What is needed:
The output must contain exactly the lines from the top of the listing below through the line containing "Given: Click the Video library camera icon", and no pictures.

★ ★ ★

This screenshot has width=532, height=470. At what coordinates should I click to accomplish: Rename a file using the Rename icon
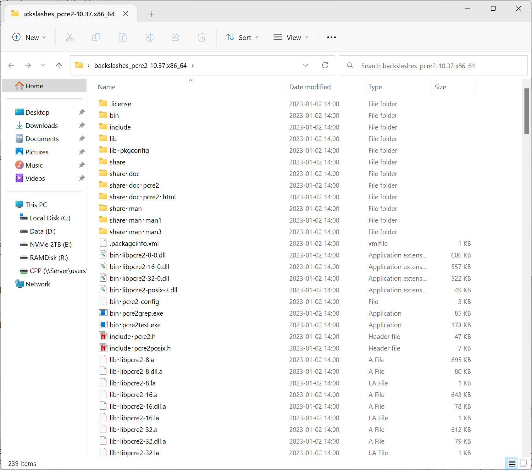[x=149, y=37]
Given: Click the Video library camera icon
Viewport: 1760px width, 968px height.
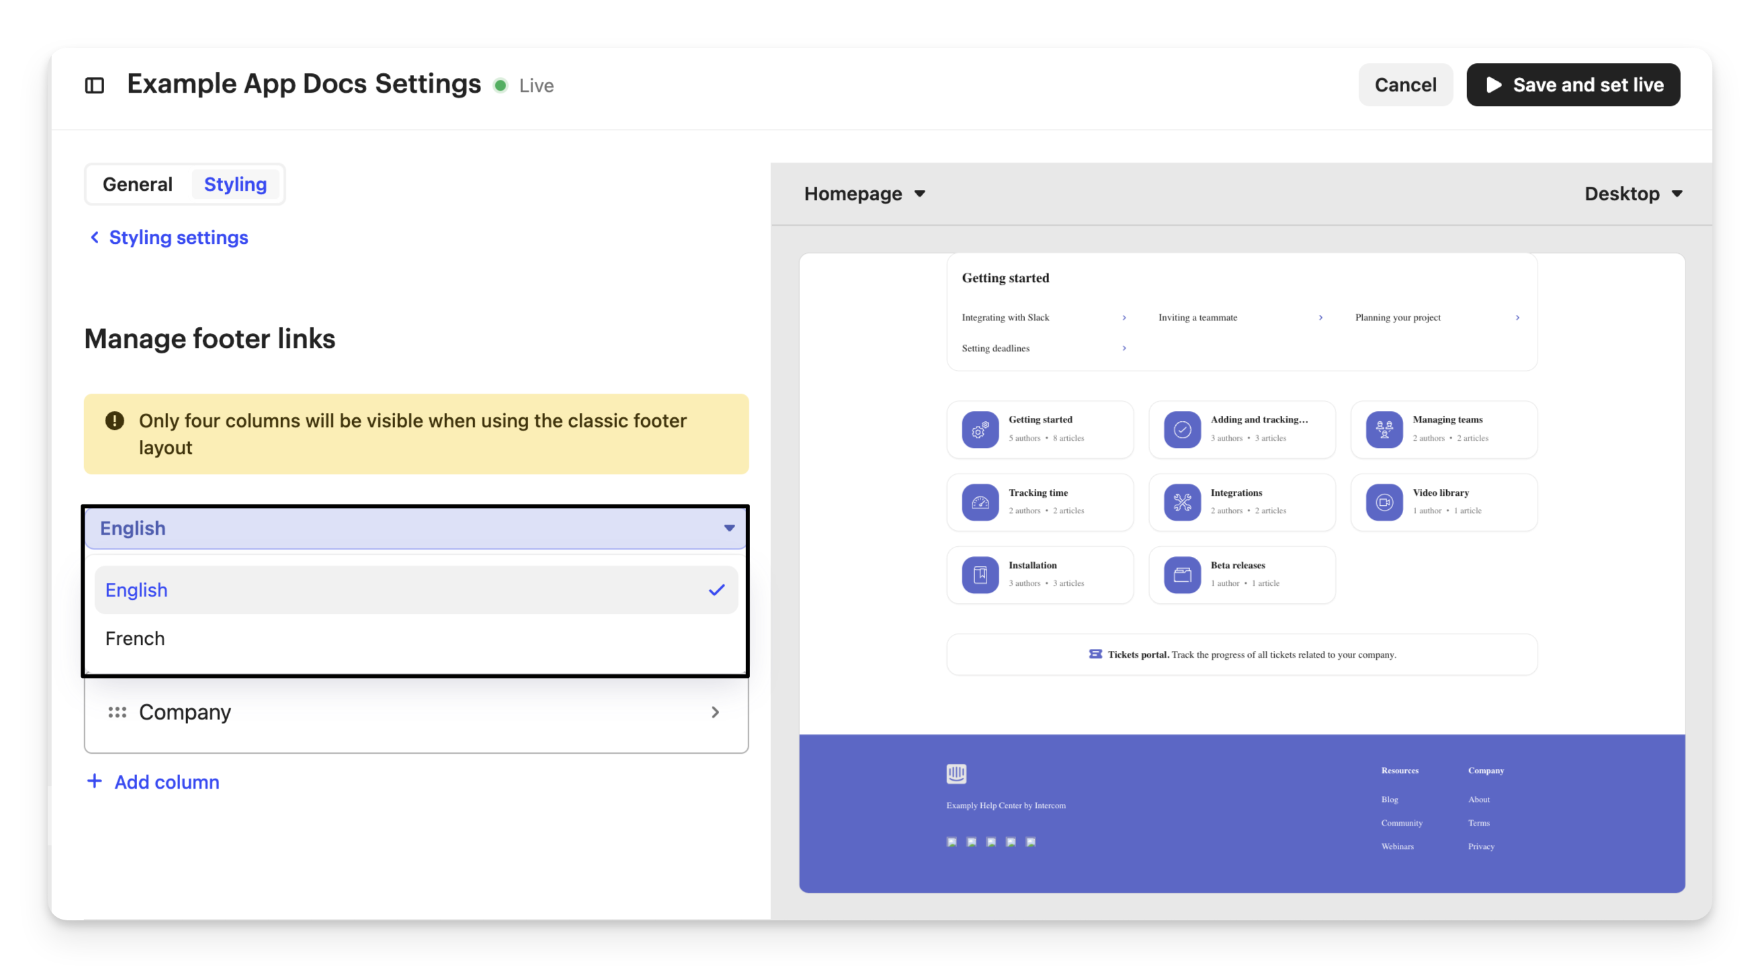Looking at the screenshot, I should (1384, 502).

★ ★ ★

Written answer:
This screenshot has width=532, height=470. At what coordinates should I click to accomplish: Rename a file using the Rename icon
[x=149, y=37]
Given: Click the Video library camera icon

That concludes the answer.